On the other hand, embedded agents interact in three-dimensional environments, such as video games or robots, and can perform physical and reasoning tasks in the real world.

These agents are designed to understand and navigate complex environments, allowing them to execute physical and cognitive tasks that are beyond the capabilities of software agents.

A notable example is MineDojo, an agent developed for the game Minecraft, which learns and executes complex tasks within the game.

This agent not only performs simple actions, but can also develop strategies and adapt to new situations within the virtual world.

Another example of built-in agents is service robots, such as home cleaning robots that not only clean the floor, but can also map and remember the layout of a house to optimize its cleaning route.

In the industrial realm, embedded agents are used in factory automation, where robots assemble products, manage inventories, and perform quality inspections with accuracy and efficiency that surpasses those of humans.

Additionally, in the healthcare sector, embedded AI agents are starting to assist in surgeries, providing doctors with AI-assisted precision during complex procedures. These agents can analyze medical images in real-time and guide surgeons in making critical decisions.

These examples demonstrate the vast potential of AI agents to understand and operate in complex environments, which is essential for their real-life application.

The ability of these agents to learn, adapt, and execute autonomous tasks in various contexts points to a future where artificial intelligence will not only assist humans in specific tasks, but also transform entire industries by taking on increasingly sophisticated and essential roles.

The current challenges and limitations

Despite the advances, AI agents still face significant challenges. Kanjun Qiu, CEO of Imbue, compares the current state of AI agents to that of self-driving cars a decade ago: promising but not entirely reliable.

A coding agent, for example, can generate code but still needs human supervision to ensure its accuracy and functionality.

Another limitation is the ability of agents to maintain context over time. Current systems can lose sight of the task they are working on, limiting their effectiveness in lengthy processes.

To solve this, Google is increasing the data processing capacity of its models, so that they can maintain longer and contextually consistent interactions.

Specific application cases

Despite the limitations, we are already seeing practical applications of these agents in various areas. For example, more advanced customer support agents are already being implemented by businesses to handle inquiries and complaints more efficiently. These agents can analyze customer emails, verify information against databases, and make decisions based on business policies, all without human intervention.

In the realm of workflow automation, tools like Zapier are starting to incorporate AI agents to streamline processes. These agents can manage repetitive tasks, allowing employees to focus on more strategic and creative activities.

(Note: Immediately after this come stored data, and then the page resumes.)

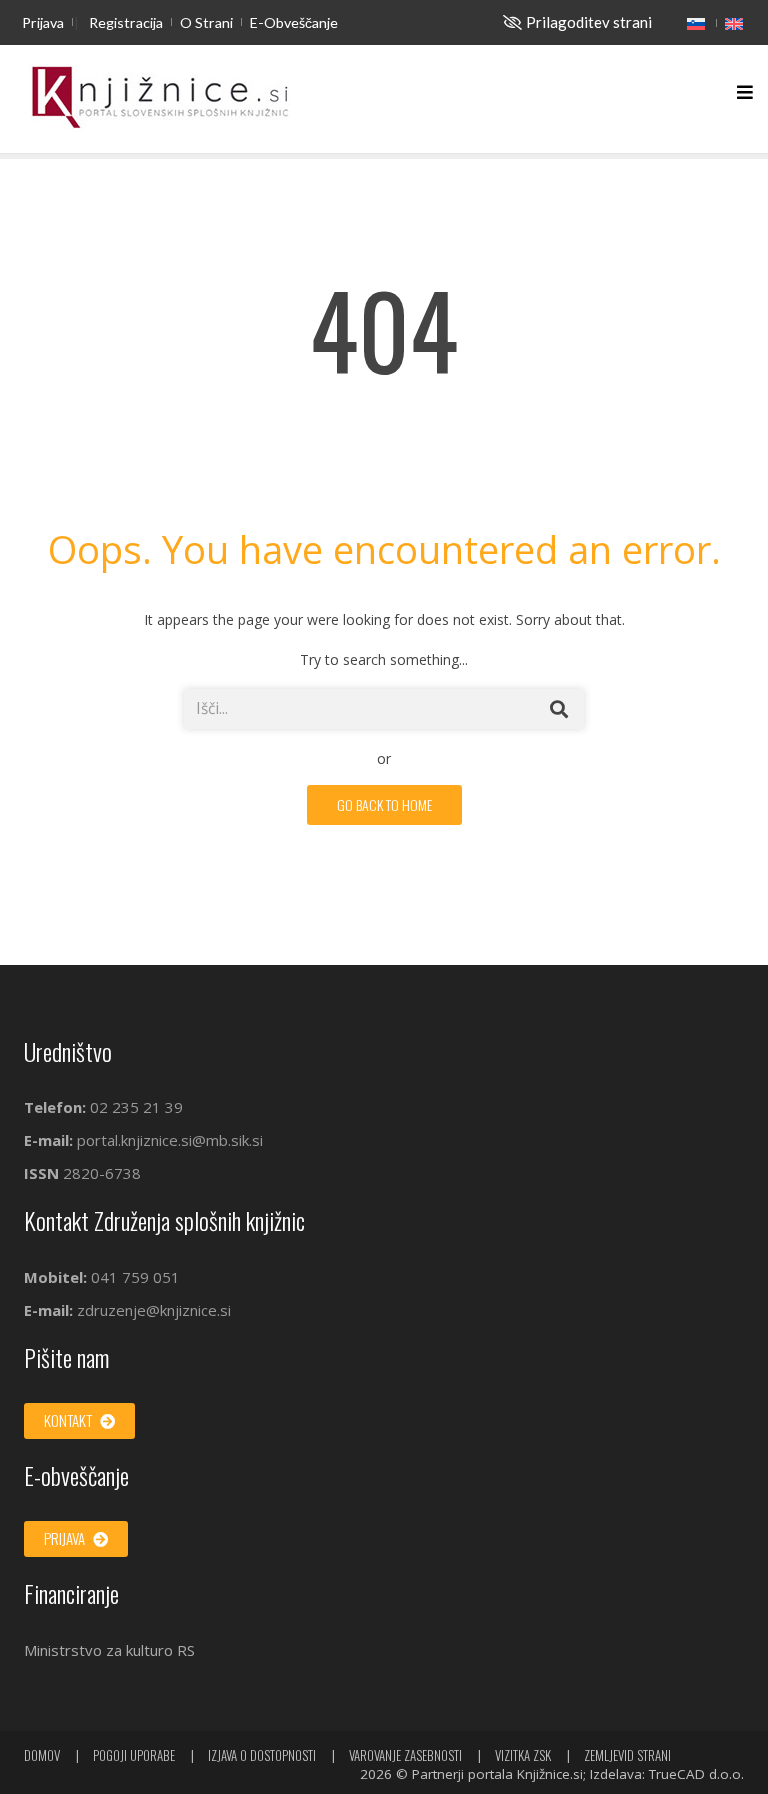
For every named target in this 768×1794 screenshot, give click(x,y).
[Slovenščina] (696, 23)
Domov (42, 1755)
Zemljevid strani (627, 1755)
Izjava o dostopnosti (262, 1755)
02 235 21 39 (136, 1107)
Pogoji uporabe (134, 1755)
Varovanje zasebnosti (405, 1755)
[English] (734, 23)
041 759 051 (133, 1277)
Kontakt (69, 1420)
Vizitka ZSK (523, 1755)
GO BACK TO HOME (384, 804)
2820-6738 (102, 1173)
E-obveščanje (294, 22)
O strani (206, 22)
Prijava (43, 22)
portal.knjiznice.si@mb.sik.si (170, 1140)
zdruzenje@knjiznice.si (154, 1310)
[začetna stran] (160, 98)
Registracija (126, 22)
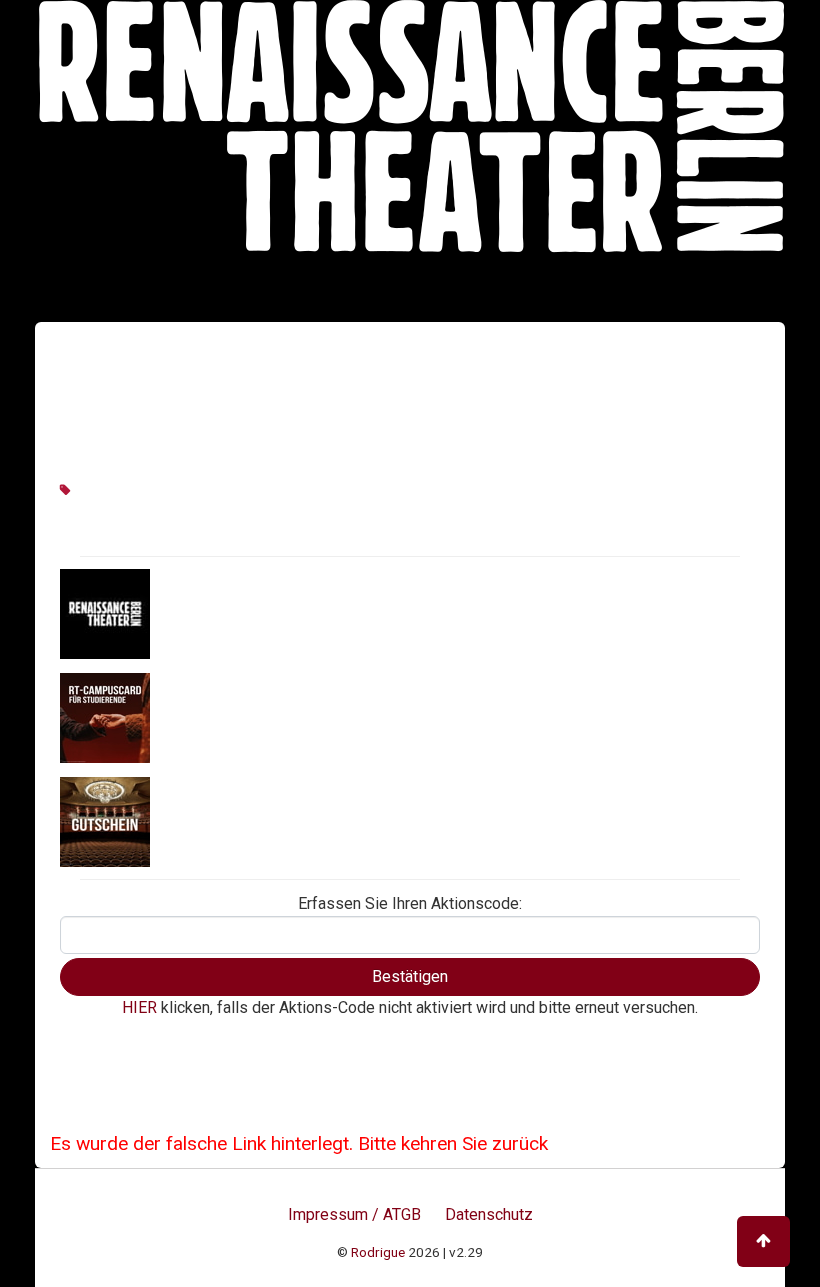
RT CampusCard (214, 717)
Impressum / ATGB (354, 1214)
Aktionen (187, 613)
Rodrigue (378, 1252)
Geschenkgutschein (226, 821)
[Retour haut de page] (763, 1241)
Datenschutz (489, 1214)
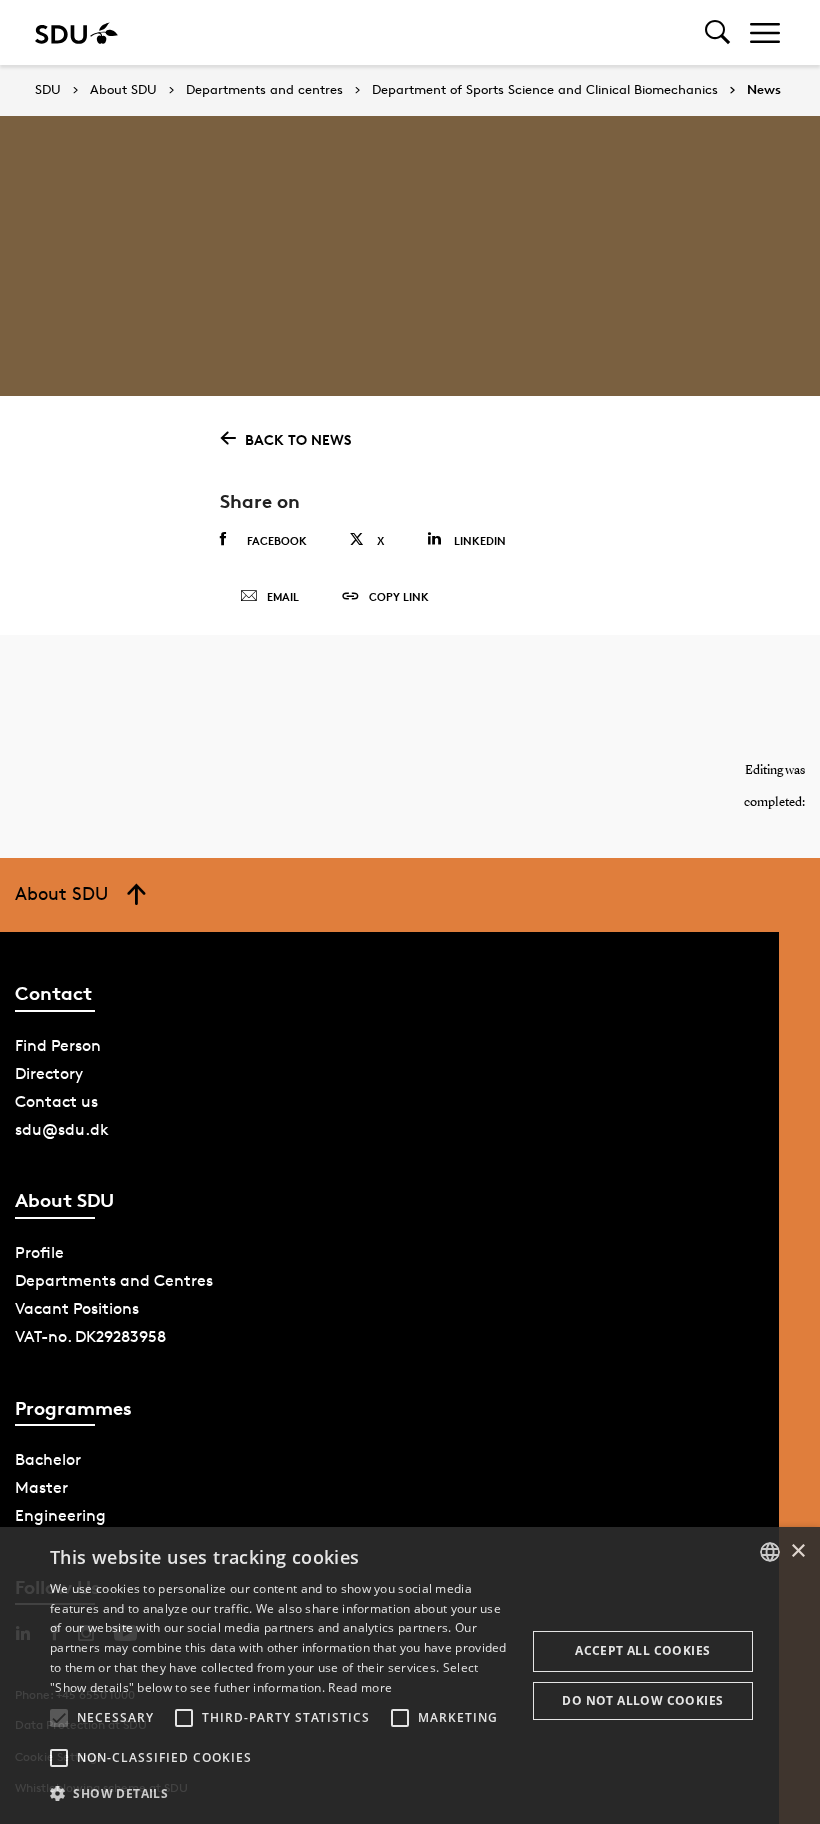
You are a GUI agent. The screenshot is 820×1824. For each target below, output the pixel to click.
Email (283, 596)
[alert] (410, 1675)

Moreover, in the entertainment industry, AI agents are transforming video games. AI-controlled non-player characters, such as those developed in MineDojo, make games more dynamic and immersive. These advancements not only improve the user experience, but also open up new possibilities for training and learning through simulated environments.

In conclusion

The next generation of AI agents promises to revolutionize our interaction with technology, making our lives more convenient and efficient.

Although they still face significant challenges, progress is undeniable. With continuous investments and efforts, it is only a matter of time before these agents become an integral part of our day-to-day lives, performing complex and personalized tasks with unprecedented autonomy. The age of assistants has given way to the age of agents, and the future of AI has never looked more promising.